_WHAT YOU NEED TO DO_
Report, as a bare number, how many lines of the entries below contain "agent".
+++
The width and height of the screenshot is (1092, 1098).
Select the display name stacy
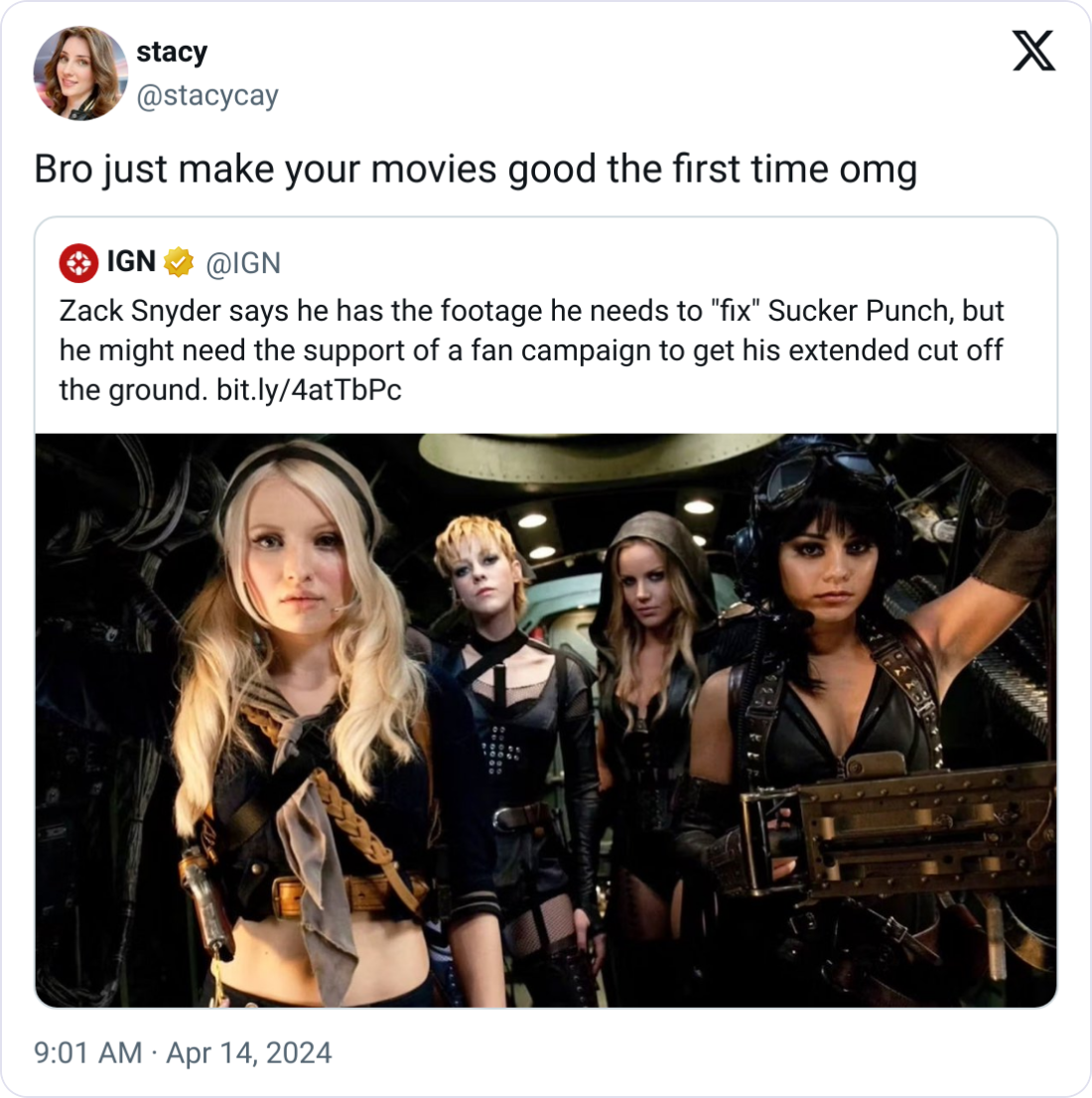[x=171, y=52]
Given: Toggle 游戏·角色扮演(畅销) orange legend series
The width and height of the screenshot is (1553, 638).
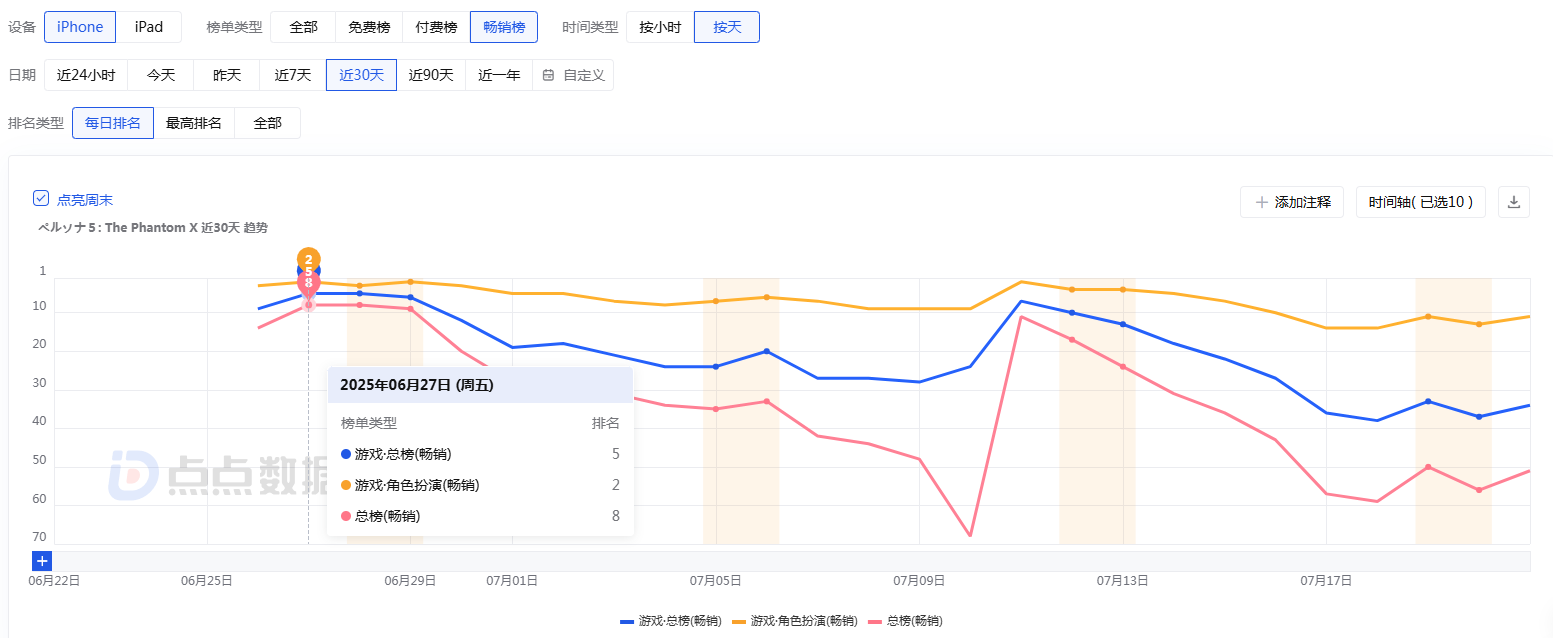Looking at the screenshot, I should click(795, 621).
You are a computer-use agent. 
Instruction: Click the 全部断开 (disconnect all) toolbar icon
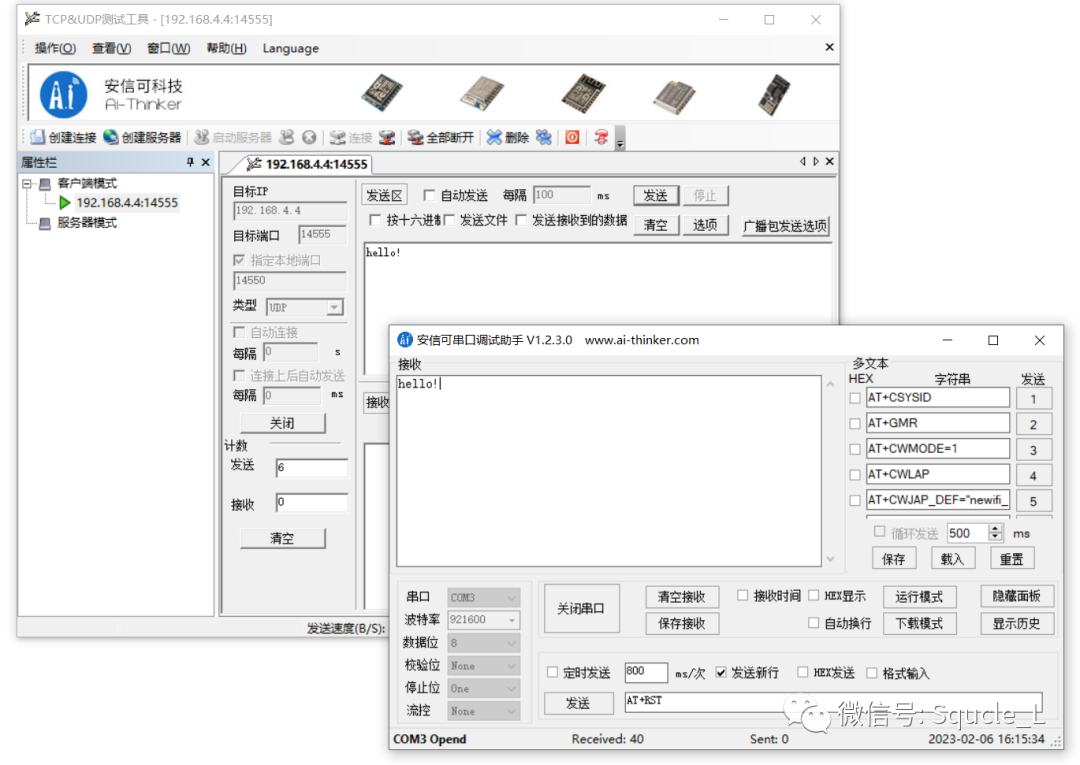click(x=415, y=137)
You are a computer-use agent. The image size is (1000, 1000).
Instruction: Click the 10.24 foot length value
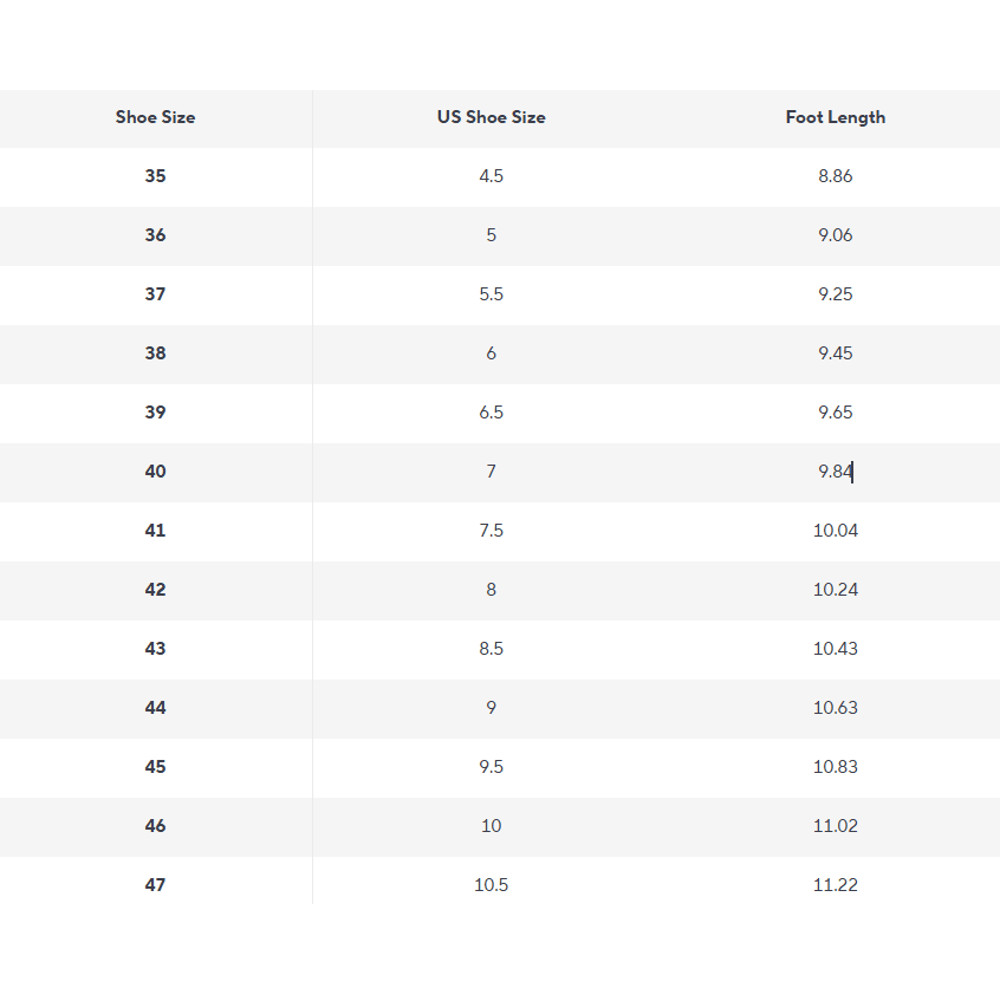coord(835,589)
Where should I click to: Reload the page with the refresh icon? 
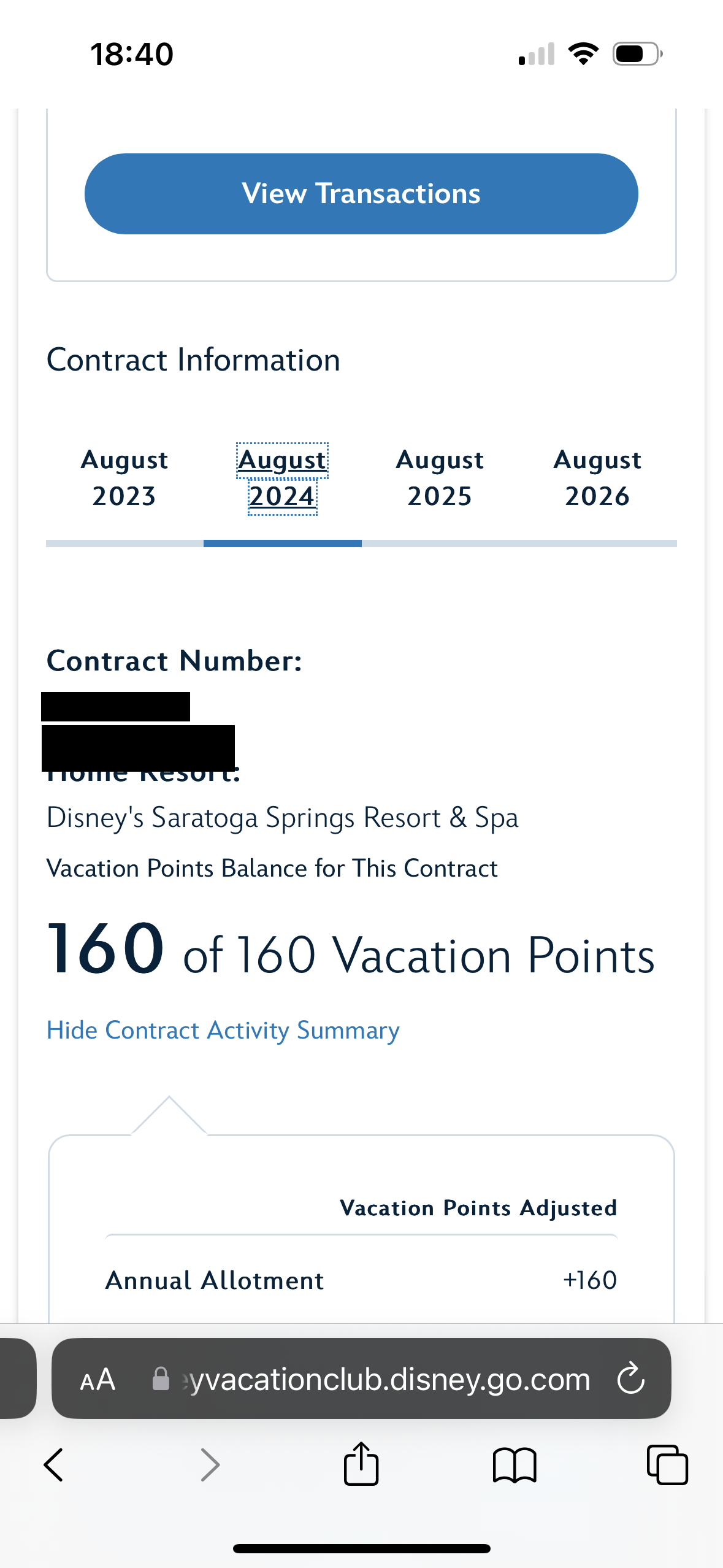(x=630, y=1379)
+++
_TASK RESPONSE_
2